I wasn’t sure what to expect when I opened this book. I’d seen it compared to Catcher in the Rye (which seemed a specious comparison), but more to the point, I’d seen it labeled as one of the filthiest books in the mainstream. It’s not. It does deal explicitly with shagging, shit, and fetish, but Robinson strikes me less as fecally-minded Salinger than Jerry Spinelli with a sharp British tongue and a bit more epithets than usual.
Peculiar Memories[…] starts out as promised, with a very young Thomas Penman who is wont to making dung deposits in his underpants. He is joined by a cast of quirky characters, from his aggressive father to his bitch of a mother; his ailing, pornography-loving grandfather; his best foul-mouthed friend, Maurice, and Gwen Hackett, the love of his life. The story quickly turns dark as the almost violent marital strife between his parents is exposed, his grandfather hovers near death, and Thomas himself is caught in the mostly unfunny maelstrom that is puberty.
By the time I finished the book, I was incredibly unhappy. Robinson’s prose is fantastic (if at times undecipherably British to this reader), but I felt like he cheated when it came to developing his characters. They were fascinating characters, to be sure, but their motivations remain a mystery even after the novel is finished.
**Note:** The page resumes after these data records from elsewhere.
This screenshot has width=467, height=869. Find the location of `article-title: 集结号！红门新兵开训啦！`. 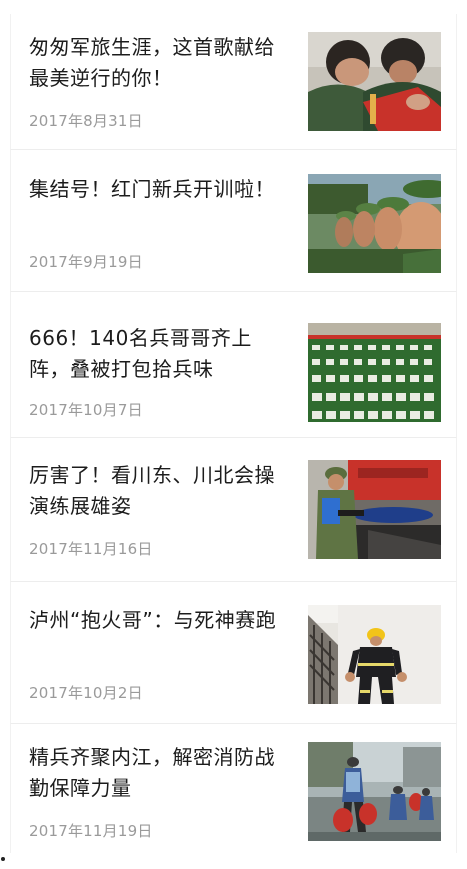

article-title: 集结号！红门新兵开训啦！ is located at coordinates (159, 190).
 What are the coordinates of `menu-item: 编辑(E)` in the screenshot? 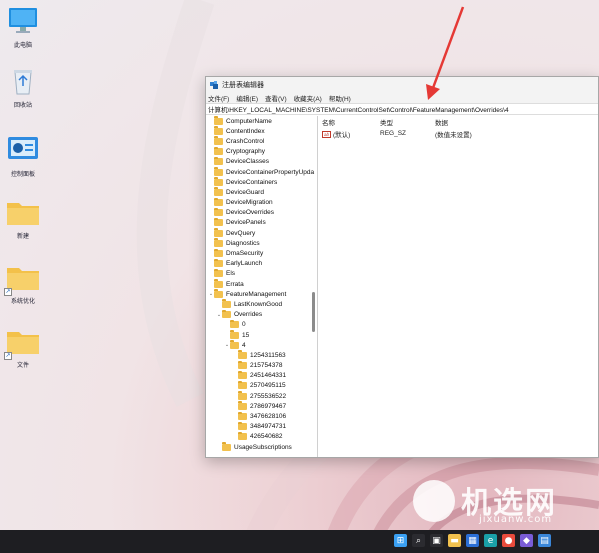 It's located at (247, 98).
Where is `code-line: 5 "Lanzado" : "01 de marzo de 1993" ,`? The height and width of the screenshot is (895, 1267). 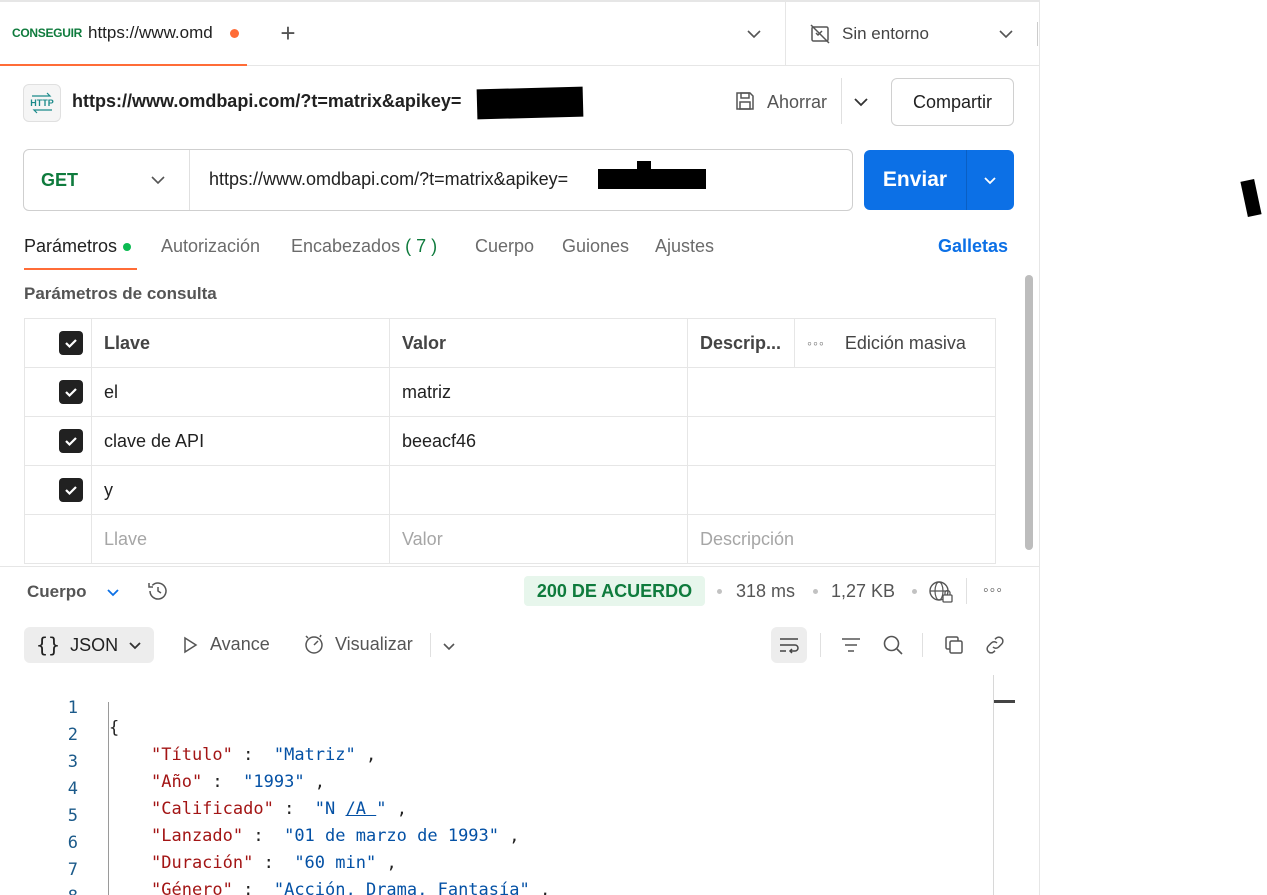
code-line: 5 "Lanzado" : "01 de marzo de 1993" , is located at coordinates (495, 816).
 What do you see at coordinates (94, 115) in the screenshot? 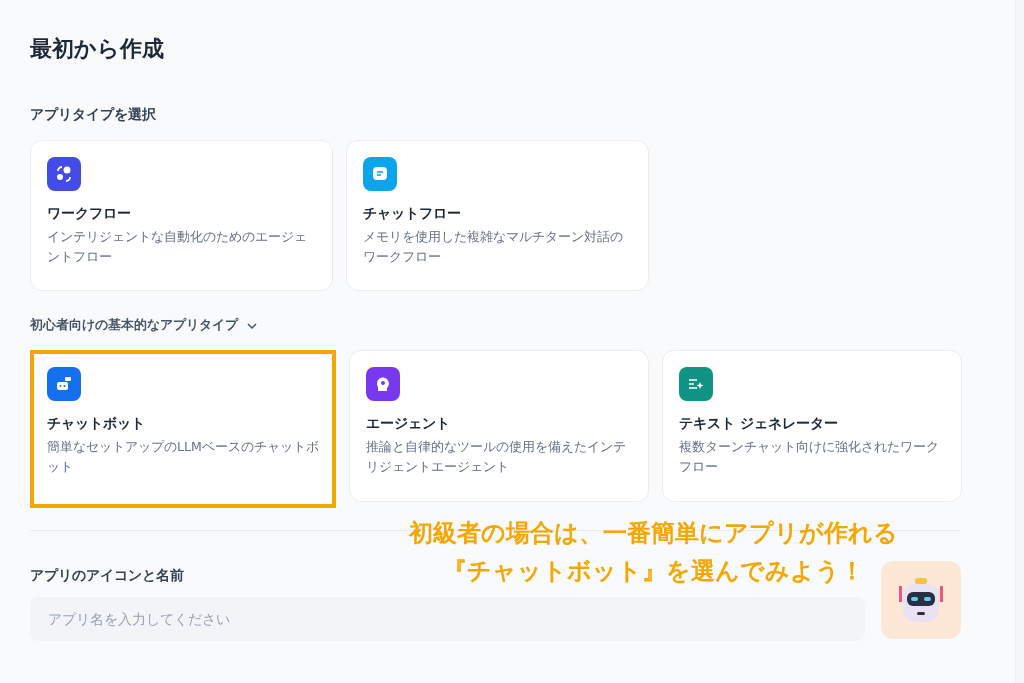
I see `section-label: アプリタイプを選択` at bounding box center [94, 115].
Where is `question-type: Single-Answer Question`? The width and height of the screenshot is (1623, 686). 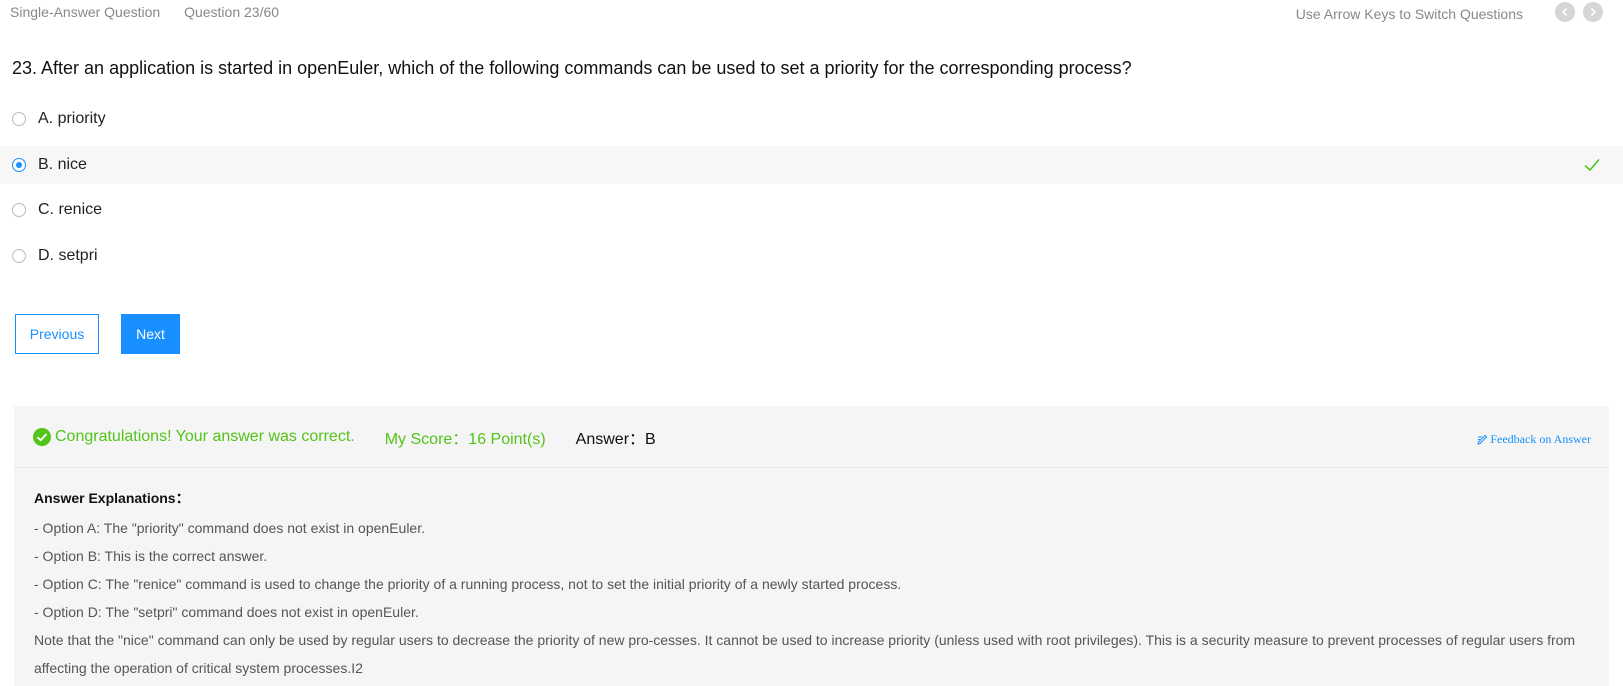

Thomas’s travails with Gwen, are instance, is baffling, because the relationship is seemingly arbitrary. So is the “secret” that Thomas spends the entire novel trying to unfold. The plot, in truth, requires a book twice as long to account for all the character changes and properly narrate what otherwise is a gripping and fascinating storyline. If you read it, just be prepared for a lot of controversial material for controversy’s sake.